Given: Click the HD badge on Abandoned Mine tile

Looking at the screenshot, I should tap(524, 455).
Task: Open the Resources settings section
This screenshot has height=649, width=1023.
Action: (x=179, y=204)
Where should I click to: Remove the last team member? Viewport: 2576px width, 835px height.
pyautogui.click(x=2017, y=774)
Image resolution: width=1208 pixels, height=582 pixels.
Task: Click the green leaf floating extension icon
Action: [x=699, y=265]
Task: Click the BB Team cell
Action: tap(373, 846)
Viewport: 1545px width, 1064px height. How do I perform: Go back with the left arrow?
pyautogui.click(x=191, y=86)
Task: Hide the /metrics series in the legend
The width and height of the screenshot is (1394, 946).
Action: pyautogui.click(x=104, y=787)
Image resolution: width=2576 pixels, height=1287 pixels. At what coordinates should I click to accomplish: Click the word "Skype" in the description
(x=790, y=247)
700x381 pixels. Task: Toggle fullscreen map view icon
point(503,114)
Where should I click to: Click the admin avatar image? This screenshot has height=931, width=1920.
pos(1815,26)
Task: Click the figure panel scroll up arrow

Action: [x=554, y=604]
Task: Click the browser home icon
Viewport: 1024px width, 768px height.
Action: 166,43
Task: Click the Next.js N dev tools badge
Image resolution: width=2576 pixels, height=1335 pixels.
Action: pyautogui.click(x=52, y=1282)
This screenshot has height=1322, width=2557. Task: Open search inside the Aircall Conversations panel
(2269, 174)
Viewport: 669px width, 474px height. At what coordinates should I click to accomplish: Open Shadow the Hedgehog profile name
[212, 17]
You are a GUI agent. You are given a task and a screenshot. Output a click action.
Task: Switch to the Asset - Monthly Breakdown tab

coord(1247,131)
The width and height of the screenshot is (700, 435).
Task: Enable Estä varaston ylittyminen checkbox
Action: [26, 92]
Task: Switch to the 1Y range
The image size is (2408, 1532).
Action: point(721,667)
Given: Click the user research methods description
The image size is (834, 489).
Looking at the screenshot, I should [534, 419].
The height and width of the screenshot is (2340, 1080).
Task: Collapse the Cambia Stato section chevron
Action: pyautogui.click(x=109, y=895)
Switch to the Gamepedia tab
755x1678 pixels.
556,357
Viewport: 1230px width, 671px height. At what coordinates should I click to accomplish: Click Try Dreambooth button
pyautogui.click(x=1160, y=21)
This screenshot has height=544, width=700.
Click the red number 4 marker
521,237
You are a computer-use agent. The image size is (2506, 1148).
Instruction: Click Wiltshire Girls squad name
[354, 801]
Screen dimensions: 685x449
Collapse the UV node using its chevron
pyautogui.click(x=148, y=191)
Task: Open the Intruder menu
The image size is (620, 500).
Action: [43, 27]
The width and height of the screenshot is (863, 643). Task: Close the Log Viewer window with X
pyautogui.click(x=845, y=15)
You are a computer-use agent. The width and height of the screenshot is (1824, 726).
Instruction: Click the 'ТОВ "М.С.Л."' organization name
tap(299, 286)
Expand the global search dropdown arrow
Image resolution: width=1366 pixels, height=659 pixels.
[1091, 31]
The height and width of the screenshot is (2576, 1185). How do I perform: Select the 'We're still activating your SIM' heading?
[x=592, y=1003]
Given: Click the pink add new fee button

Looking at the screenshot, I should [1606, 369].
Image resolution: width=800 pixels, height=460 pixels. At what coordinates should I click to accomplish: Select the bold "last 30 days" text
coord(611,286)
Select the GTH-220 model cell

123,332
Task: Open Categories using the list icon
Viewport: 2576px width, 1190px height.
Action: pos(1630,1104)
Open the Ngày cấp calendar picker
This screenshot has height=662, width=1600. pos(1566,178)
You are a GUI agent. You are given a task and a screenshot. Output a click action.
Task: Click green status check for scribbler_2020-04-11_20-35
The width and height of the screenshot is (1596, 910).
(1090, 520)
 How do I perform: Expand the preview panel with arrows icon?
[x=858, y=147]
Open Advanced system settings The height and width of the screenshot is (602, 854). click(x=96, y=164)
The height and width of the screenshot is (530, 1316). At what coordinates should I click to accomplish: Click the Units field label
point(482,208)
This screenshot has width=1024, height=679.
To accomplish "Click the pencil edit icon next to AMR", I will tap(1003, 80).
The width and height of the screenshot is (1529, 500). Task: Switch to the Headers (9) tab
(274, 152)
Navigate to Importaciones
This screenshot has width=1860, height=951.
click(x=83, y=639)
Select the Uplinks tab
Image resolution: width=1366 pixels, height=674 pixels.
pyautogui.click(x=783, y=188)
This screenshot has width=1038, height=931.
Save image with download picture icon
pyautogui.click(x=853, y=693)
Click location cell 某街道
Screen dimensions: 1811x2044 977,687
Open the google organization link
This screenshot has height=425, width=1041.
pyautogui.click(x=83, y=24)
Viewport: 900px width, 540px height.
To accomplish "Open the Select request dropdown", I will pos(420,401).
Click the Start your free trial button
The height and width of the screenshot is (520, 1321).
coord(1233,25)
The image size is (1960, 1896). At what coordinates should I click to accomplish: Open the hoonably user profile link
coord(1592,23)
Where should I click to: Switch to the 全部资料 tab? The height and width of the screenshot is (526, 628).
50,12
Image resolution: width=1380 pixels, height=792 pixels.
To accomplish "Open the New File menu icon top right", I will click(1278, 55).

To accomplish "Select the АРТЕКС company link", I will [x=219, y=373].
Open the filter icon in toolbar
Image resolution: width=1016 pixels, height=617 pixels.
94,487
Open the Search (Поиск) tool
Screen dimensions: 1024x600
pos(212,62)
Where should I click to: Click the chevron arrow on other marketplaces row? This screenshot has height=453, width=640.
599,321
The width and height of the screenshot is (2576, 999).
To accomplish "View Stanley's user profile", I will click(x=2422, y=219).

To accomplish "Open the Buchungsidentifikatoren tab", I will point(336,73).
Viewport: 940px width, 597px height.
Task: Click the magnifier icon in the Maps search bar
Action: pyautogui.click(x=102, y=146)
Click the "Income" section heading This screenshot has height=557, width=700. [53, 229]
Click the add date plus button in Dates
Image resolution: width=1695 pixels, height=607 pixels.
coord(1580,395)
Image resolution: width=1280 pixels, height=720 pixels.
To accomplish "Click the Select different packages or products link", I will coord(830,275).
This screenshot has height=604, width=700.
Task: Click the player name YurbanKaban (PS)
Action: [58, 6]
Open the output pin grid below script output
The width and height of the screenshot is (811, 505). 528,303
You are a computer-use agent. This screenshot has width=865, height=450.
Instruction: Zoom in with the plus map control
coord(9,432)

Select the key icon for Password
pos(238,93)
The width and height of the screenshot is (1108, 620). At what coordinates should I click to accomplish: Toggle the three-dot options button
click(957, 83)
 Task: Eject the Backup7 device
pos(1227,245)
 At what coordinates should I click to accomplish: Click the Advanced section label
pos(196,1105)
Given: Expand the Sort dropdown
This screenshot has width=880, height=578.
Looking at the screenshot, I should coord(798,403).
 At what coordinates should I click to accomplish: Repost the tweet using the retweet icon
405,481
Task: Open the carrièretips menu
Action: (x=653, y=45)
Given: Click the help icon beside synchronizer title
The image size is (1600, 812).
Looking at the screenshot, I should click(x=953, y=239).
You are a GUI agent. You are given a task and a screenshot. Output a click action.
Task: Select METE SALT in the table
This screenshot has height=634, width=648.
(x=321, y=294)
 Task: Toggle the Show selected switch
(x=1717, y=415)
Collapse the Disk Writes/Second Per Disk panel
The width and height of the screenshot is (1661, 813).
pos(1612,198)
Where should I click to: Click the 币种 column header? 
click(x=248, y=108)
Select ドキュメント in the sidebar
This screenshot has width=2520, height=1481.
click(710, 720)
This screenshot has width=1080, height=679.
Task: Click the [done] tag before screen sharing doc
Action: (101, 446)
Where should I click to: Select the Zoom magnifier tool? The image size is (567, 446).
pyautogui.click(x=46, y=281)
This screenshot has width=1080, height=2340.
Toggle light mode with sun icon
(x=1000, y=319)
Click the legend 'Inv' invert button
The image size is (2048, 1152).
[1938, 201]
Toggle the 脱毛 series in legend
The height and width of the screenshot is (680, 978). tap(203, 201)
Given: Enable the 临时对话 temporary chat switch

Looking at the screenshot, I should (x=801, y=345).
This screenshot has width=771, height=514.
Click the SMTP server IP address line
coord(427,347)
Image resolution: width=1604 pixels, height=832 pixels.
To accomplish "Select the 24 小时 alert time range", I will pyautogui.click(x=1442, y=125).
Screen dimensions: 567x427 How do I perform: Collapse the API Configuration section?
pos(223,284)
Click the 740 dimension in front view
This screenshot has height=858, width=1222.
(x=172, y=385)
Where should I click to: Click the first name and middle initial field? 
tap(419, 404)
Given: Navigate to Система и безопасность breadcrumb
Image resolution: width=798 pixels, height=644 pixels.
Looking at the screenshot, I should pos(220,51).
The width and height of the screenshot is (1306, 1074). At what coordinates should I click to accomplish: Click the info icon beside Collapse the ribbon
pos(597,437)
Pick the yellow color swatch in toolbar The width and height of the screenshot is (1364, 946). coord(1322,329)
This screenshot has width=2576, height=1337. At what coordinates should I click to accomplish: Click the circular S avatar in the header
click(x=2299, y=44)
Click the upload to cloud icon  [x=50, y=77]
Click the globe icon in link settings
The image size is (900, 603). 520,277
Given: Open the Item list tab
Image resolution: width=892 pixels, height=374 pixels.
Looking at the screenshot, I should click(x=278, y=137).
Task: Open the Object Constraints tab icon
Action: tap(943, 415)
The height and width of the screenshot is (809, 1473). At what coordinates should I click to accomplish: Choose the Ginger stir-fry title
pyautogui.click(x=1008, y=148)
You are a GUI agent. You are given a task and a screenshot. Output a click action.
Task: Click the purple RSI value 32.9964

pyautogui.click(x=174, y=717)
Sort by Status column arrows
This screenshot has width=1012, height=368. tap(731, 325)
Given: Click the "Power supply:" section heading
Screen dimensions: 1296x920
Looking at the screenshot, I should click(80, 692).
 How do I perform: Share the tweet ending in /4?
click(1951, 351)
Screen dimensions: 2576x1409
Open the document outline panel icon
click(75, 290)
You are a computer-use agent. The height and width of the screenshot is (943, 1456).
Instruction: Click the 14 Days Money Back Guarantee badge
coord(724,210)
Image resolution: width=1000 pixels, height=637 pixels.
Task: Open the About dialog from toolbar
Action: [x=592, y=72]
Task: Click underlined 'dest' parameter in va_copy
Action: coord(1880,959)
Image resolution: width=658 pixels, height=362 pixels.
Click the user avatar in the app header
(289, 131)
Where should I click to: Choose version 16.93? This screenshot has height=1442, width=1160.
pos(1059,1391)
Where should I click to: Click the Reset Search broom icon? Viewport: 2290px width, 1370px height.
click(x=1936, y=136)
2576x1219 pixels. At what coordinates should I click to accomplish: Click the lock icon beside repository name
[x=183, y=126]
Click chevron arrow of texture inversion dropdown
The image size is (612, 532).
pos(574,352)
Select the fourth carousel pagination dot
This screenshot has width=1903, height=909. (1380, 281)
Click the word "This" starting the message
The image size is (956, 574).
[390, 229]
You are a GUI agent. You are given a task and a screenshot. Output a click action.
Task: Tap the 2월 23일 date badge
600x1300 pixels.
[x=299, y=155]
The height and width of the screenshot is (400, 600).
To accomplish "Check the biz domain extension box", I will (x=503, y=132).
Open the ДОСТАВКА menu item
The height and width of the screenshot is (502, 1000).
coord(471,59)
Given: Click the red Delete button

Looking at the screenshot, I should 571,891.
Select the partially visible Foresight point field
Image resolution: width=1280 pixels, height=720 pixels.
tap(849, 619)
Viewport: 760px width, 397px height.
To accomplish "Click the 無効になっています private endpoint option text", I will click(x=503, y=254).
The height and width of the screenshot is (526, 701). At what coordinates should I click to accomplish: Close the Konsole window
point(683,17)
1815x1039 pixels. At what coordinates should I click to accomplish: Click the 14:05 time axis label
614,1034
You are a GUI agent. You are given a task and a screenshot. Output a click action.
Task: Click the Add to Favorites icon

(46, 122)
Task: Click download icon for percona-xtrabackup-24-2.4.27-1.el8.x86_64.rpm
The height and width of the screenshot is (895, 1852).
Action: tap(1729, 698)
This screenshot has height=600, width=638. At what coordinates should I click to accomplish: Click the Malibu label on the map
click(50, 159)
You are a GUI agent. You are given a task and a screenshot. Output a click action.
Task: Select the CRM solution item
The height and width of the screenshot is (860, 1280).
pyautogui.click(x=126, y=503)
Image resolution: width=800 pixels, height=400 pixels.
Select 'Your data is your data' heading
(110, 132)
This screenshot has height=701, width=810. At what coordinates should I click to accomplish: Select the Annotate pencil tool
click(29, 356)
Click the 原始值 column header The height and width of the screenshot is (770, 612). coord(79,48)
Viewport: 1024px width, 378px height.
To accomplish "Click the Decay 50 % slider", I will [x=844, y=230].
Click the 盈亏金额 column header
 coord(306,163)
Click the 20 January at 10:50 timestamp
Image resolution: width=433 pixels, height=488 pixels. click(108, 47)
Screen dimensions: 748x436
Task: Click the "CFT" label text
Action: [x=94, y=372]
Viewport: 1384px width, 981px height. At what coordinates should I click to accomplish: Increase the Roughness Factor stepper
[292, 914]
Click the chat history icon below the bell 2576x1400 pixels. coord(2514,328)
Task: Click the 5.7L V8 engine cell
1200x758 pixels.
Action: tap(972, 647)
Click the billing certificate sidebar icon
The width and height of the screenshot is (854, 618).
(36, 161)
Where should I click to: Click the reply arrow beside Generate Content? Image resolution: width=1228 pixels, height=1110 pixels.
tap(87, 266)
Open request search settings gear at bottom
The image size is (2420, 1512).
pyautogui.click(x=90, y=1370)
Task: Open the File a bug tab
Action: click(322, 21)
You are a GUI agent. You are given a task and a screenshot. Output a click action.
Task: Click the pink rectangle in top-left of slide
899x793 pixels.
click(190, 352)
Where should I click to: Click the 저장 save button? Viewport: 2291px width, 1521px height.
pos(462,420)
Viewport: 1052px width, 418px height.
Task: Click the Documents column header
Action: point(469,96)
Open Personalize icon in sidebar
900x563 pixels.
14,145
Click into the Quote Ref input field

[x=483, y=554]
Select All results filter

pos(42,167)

_Work to be completed_
In the listing above, how many lines contain the string "column"? Matching is case-sensitive; reply with the number alone.

_Final result_
5